Top of EXCERPT PROVIDED
PURPOSE: Blasts are the most common mechanism of injury in modern warfare. Traumatic Brain Injury (TBI) and dizziness are common sequelae associated with blast exposure, however little is known about their underlying cause. Data suggest Service Members (SMs) with complaints of dizziness may have vestibular dysfunction. It has also been suggested that dizziness experienced during running may be related to pitch plane gaze instability. The purpose of this study was to prospectively assay the vestibular systems of blast-exposed SMs with TBI and assess their symptoms while running.
METHODS: 24 SMs recovering from mild or moderate TBI sustained in Iraq or Afghanistan were prospectively assigned to one of two groups based on presence or absence of dizziness. Wireless monocular scleral search coil and rate sensor was used to characterize yaw and pitch plane angular vestibulo-ocular reflex (aVOR) gain. Visual analog scale (VAS) was used to monitor subject severity of vestibular symptoms during an exertional treadmill protocol. Each subject was assessed using standard vestibular function tests.
RESULTS: The aVOR during yaw head impulses in the symptomatic group were lower for active impulses (Ga symptomatic = .794 + .15, Ga asymptomatic = .867 + .18) but not passive rotations (Ga symptomatic = .781 + .14, Ga asymptomatic = .745 + .18) (p= 0.0005). For pitch head rotations, aVOR gains were lower in the symptomatic group (active Ga = 0.915 + .24, passive Ga = 0.878 + .22) than the asymptomatic group (Ga = 1.03 + .27, passive pitch Ga = 0.97 + .23) (p= 0.004). VAS was worse for severity of vertigo, oscillopsia, motion intolerance, and dysequilibrium during and after treadmill testing relative to baseline (p < 0.05).
CONCLUSION: Our findings suggest highly variable injury profiles in blast-exposed SMs including deficient as well as elevated aVOR responses. Our data demonstrate that some symptomatic SMs have diminished capability to generate compensatory eye movement responses during high velocity, actively generated head movements, which are typically greater than those during passive head rotations. This may suggest disruption of the efference copy to the brainstem vestibular nuclei.
Bottom of EXCERPT PROVIDED
Top of DATASET RECORDS
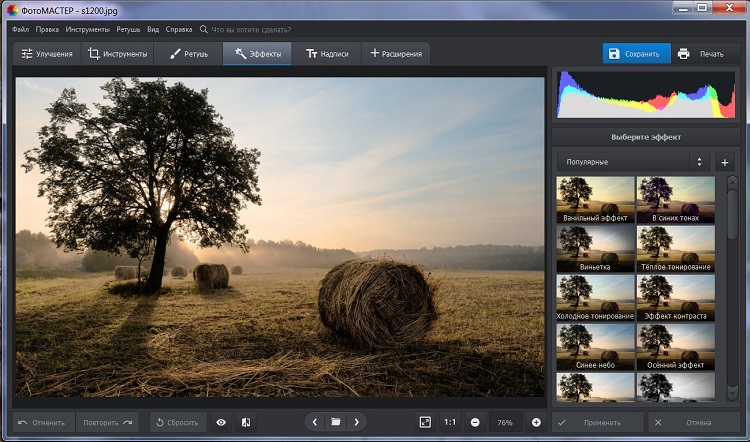Zoom out with the minus icon
The width and height of the screenshot is (750, 442).
[x=474, y=422]
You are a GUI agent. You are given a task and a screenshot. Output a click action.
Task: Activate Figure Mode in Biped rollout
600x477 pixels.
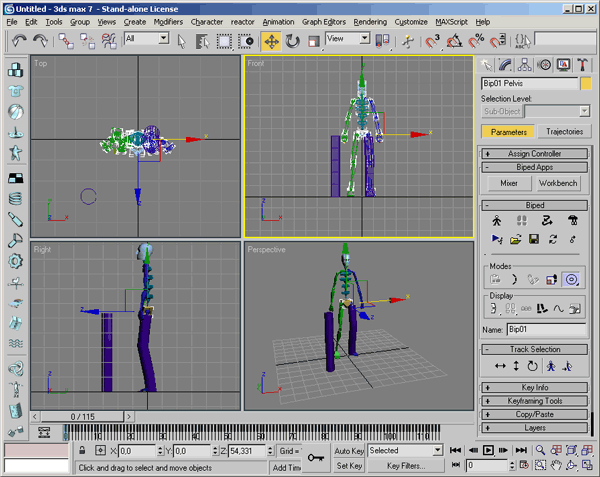tap(497, 221)
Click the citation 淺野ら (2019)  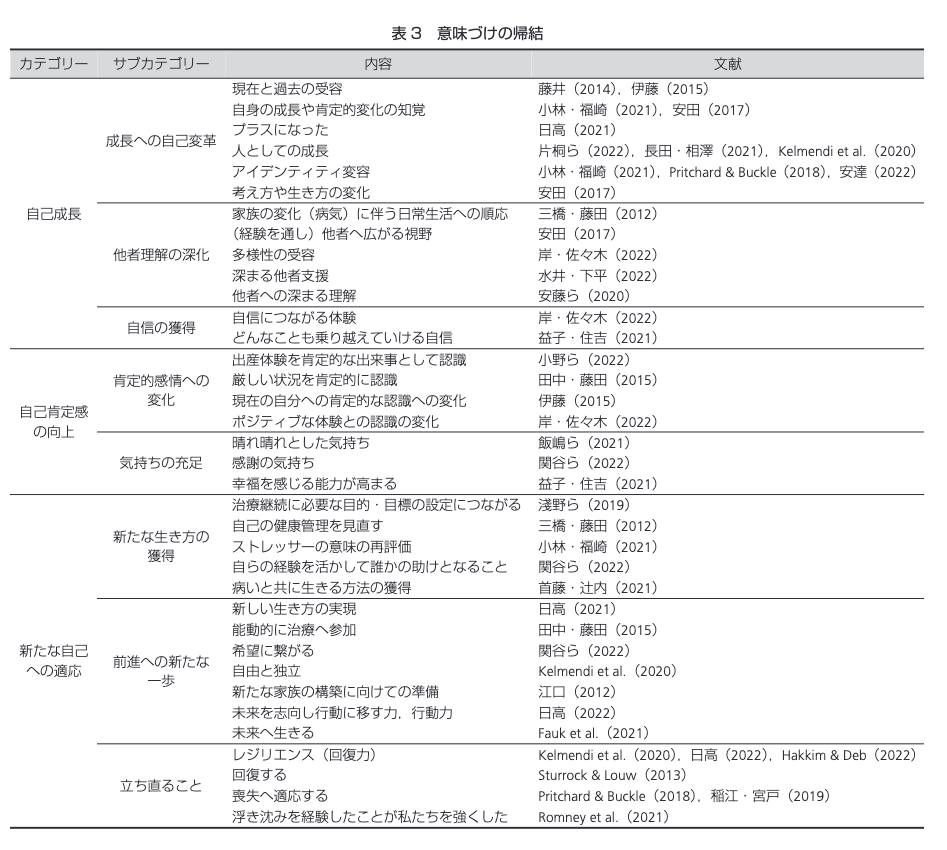point(583,505)
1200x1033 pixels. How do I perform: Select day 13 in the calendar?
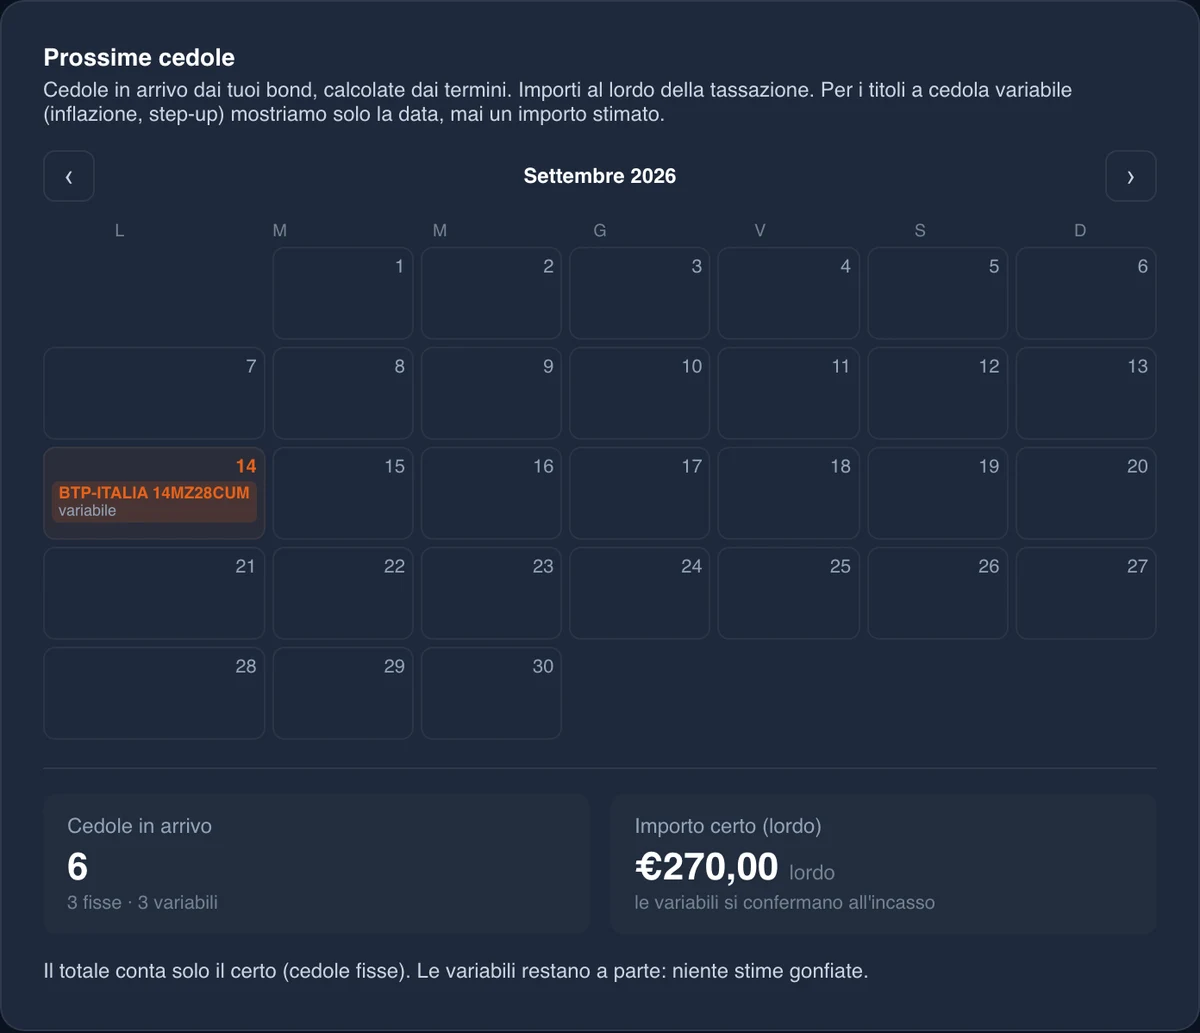tap(1086, 393)
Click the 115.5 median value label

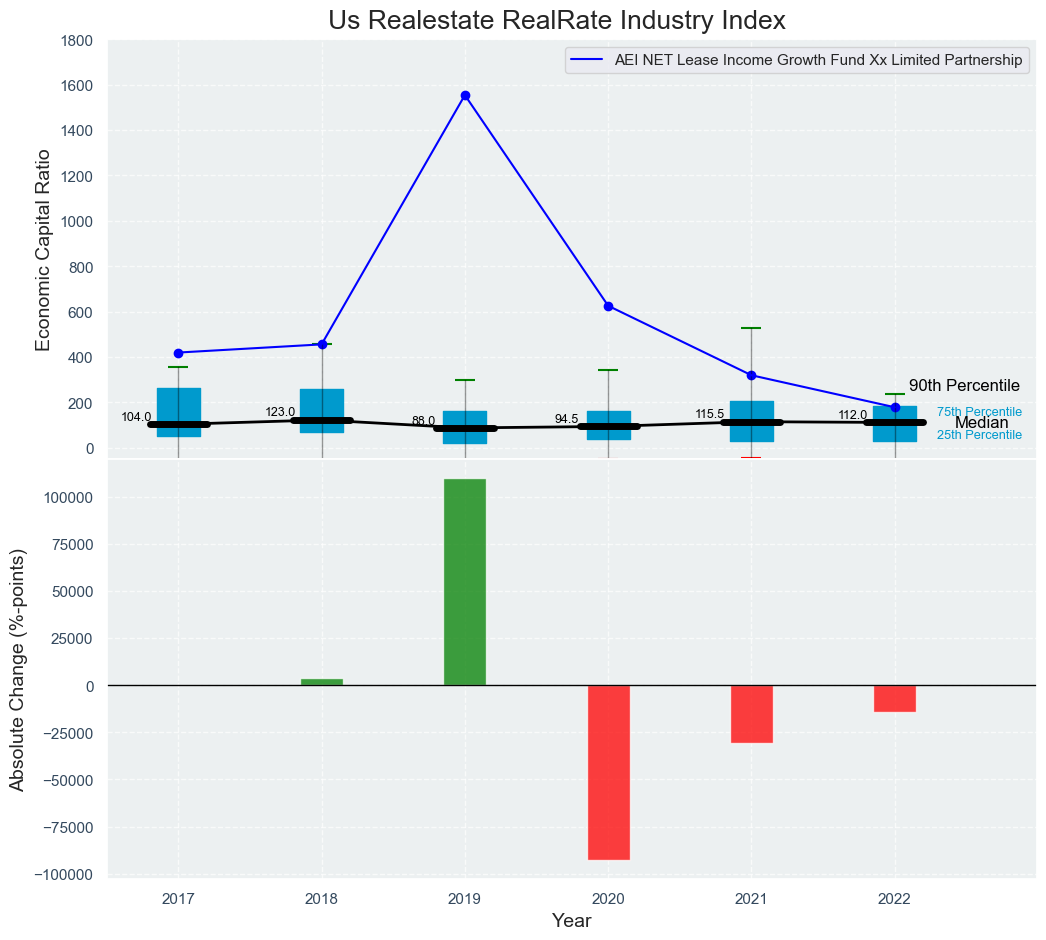coord(709,414)
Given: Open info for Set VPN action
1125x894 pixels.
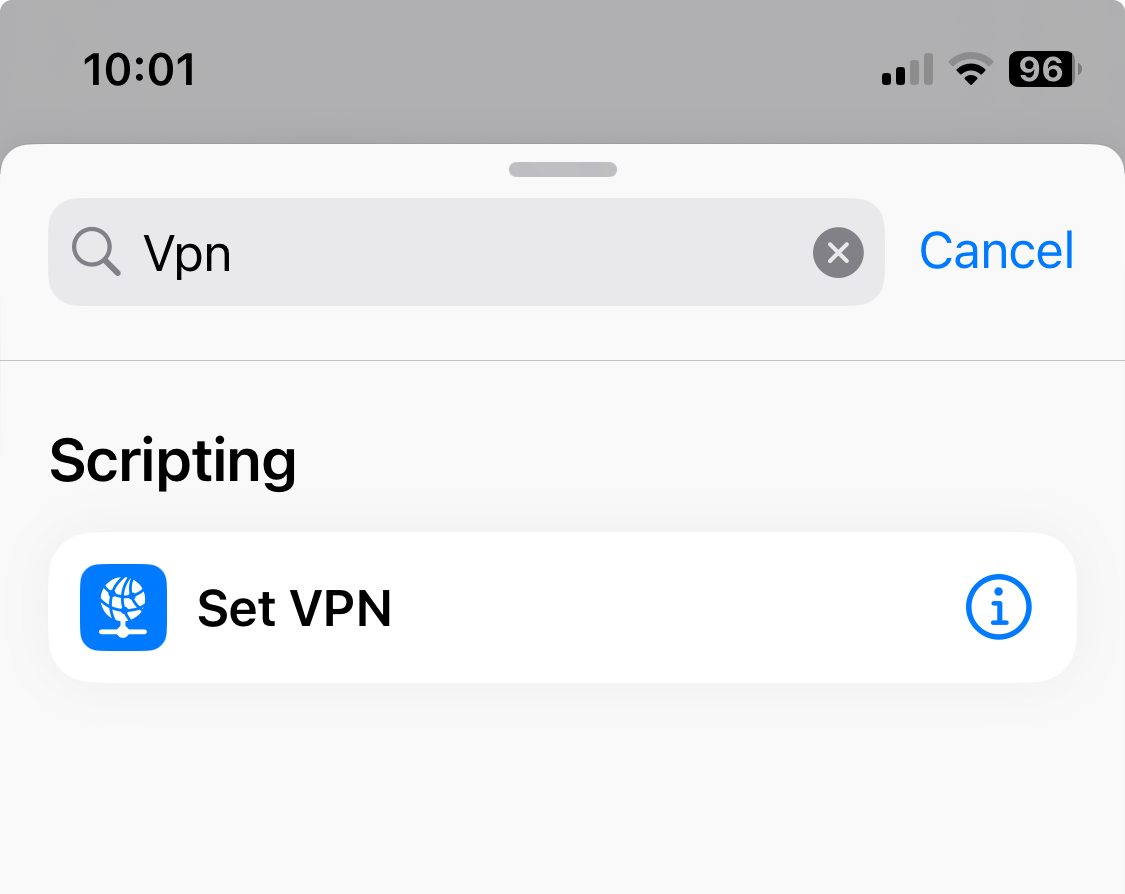Looking at the screenshot, I should (998, 607).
Bottom of DATASET RECORDS
PROBLEM TO SOLVE
Extract the complete study abstract on vestibular function in blast-exposed service members, reproducing it verbatim. The listing was drawn from a separate source.

RESPONSE TO THIS TASK
PURPOSE: Blasts are the most common mechanism of injury in modern warfare. Traumatic Brain Injury (TBI) and dizziness are common sequelae associated with blast exposure, however little is known about their underlying cause. Data suggest Service Members (SMs) with complaints of dizziness may have vestibular dysfunction. It has also been suggested that dizziness experienced during running may be related to pitch plane gaze instability. The purpose of this study was to prospectively assay the vestibular systems of blast-exposed SMs with TBI and assess their symptoms while running.
METHODS: 24 SMs recovering from mild or moderate TBI sustained in Iraq or Afghanistan were prospectively assigned to one of two groups based on presence or absence of dizziness. Wireless monocular scleral search coil and rate sensor was used to characterize yaw and pitch plane angular vestibulo-ocular reflex (aVOR) gain. Visual analog scale (VAS) was used to monitor subject severity of vestibular symptoms during an exertional treadmill protocol. Each subject was assessed using standard vestibular function tests.
RESULTS: The aVOR during yaw head impulses in the symptomatic group were lower for active impulses (Ga symptomatic = .794 + .15, Ga asymptomatic = .867 + .18) but not passive rotations (Ga symptomatic = .781 + .14, Ga asymptomatic = .745 + .18) (p= 0.0005). For pitch head rotations, aVOR gains were lower in the symptomatic group (active Ga = 0.915 + .24, passive Ga = 0.878 + .22) than the asymptomatic group (Ga = 1.03 + .27, passive pitch Ga = 0.97 + .23) (p= 0.004). VAS was worse for severity of vertigo, oscillopsia, motion intolerance, and dysequilibrium during and after treadmill testing relative to baseline (p < 0.05).
CONCLUSION: Our findings suggest highly variable injury profiles in blast-exposed SMs including deficient as well as elevated aVOR responses. Our data demonstrate that some symptomatic SMs have diminished capability to generate compensatory eye movement responses during high velocity, actively generated head movements, which are typically greater than those during passive head rotations. This may suggest disruption of the efference copy to the brainstem vestibular nuclei.